# Like Water Hammer but probably not



## tmmabey (Jan 10, 2020)

Greetings

When a particular valve turns on in my irrigation system, I am getting a loud thump and pipe movement in part of my system. I have thoroughly digested Jess Stryker's tutorial on water hammer issues, and it doesn't seem to be addressed.

A sketch is worth many long-winded paragraphs, so please see attached. I recently installed a new irrigation system as part of a front yard total redo. It ties into an existing backyard system.
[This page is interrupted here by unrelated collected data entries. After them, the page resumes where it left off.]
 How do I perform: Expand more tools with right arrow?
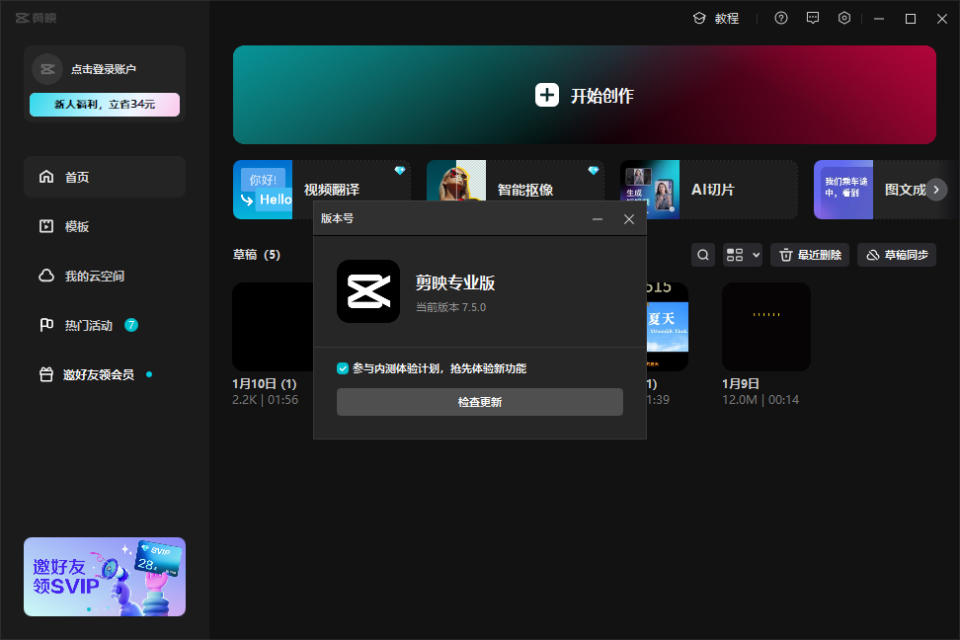[x=934, y=190]
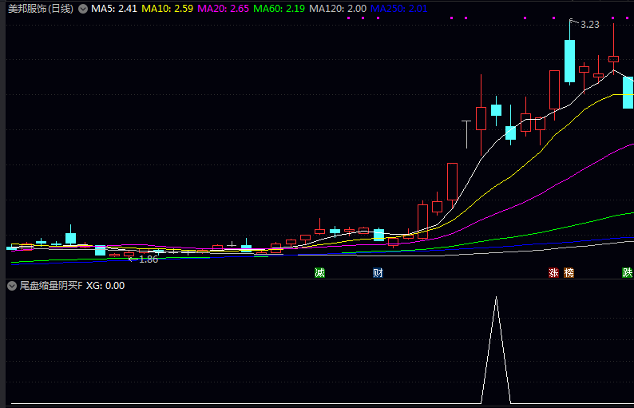The width and height of the screenshot is (634, 408).
Task: Click the green 跌 marker icon
Action: coord(628,272)
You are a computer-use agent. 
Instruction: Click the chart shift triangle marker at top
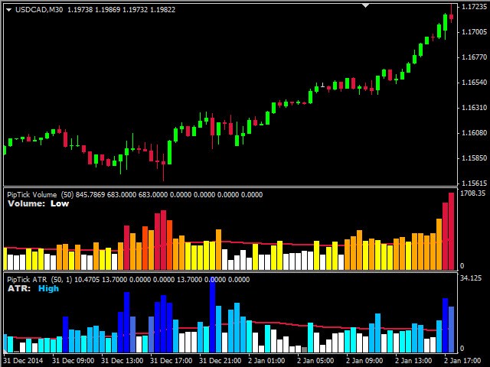pos(366,5)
When valve 4 turns ON, there is large pipe movement and a thump in the section of pipe that runs in my crawl space underneath the house to the backyard. (This was installed by prior owner). It seems very odd that the pipe that is experiencing the movement has ZERO WATER FLOW when this occurs. Valve 4 is for the front yard, and none of this water flows through the pipe in question.

When other valves turn on, there is also smaller movement, but nothing as large or violent as valve 4. It seems like the valve with the highest flow rate would produce the biggest problem, but this is not the case. Valve 4 carries about 1.9 gpm, while Valve 5 carries 3.2 gpm, but the effect of Valve 5 is only slight in comparison.

Any thoughts on the cause and the remedy?

Thanks
Todd
Torrance, CA


----------



## g-man (Jun 15, 2017)

Do your valves have a flow control? If so, dial down valve 4.


----------



## Movingshrub (Jun 12, 2017)

I have two separate meters, one for the house and another for the irrigation. When I would turn on my irrigation, I would get a thump inside the house. My thought was that the vacuum created by the sudden consumption of water by the irrigation system created a void/cavitation, which was them promptly filled by the water system, resulting in an equivalent result to water hammer. Either way, I changed the flow control like g-man suggested which resolved the issue in my case.


----------



## tmmabey (Jan 10, 2020)

Thanks for the suggestion. This reduced the noise and movement a great deal.


----------



## TSGarp007 (May 22, 2018)

When I was researching for my project, I never considered looking for valves that had flow control built in to them. Makes sense and provides some good flexibility.


----------



## g-man (Jun 15, 2017)

When the valve opens, if it opens very fast, the line will see a pressure drop with an acceleration of the water until the feed line resupply. This causes a shockwave thru the pipes. It is similar the water hammer when the valve closes and stops the flow of water.

Another thing to check is your heads. If the heads drain out of water, then the rush water is faster. Having heads with check valves keep the pipes full of water, this reducing the rush of water movement.


----------



## TSGarp007 (May 22, 2018)

@g-man , others: Doesn't help on the first valve opening, or the last, or when ''cycle and soak' is activated for that matter, but is the minimize water hammer option in Rachio a good idea to use, even if you don't notice water hammer? Always depends on specifics... I have a master valve and line (thanks to you guys getting me in that direction!) that is a 1" valve and manifold with 1.5 inch PVC piping to the valve boxes. When both zones are open briefly to minimize water hammer, I'm assuming the flow rate though the manifold, master valve, and master pvc line will increase drastically. If both zones got what they wanted it would at max be 25 gpm. It's on a 3/4 irrigation supply separate from the house supply. I estimated my gpm at maybe 17 gpm if I recall correctly, but that was out of a hose bib, so it could be more. The velocity though the master valve could be way more than 5 ft/sec. Thoughts?


----------



## g-man (Jun 15, 2017)

I turned mine on. It helps when it goes from one down to the next. It basically opens both zones at once and it drops the pressure a lot. Then ~30sec later it closes one of them.

Check your psi. If it is too high, consider a pressure reducing valve. Your washer, dishwasher will thank you.


----------



## TSGarp007 (May 22, 2018)

g-man said:


> I turned mine on. It helps when it goes from one down to the next. It basically opens both zones at once and it drops the pressure a lot. Then ~30sec later it closes one of them.
> 
> Check your psi. If it is too high, consider a pressure reducing valve. Your washer, dishwasher will thank you.


Pressure is fine I think, under 60 psi. I'm assuming my separate supply for the house is the same, but not sure. My pressure reducer there is my whole house water softener, LOL.

Do you think there is a problem with so much water going through the master valve, albeit briefly? The water from two zones will be trying to go through it for at least 10 seconds. Maybe not an issue...?


----------



## g-man (Jun 15, 2017)

I don't think there is a problem thru the master valve. When both valves are open, the pressure/flows drops, but the master valve should still see the similar flow as a single valve.


----------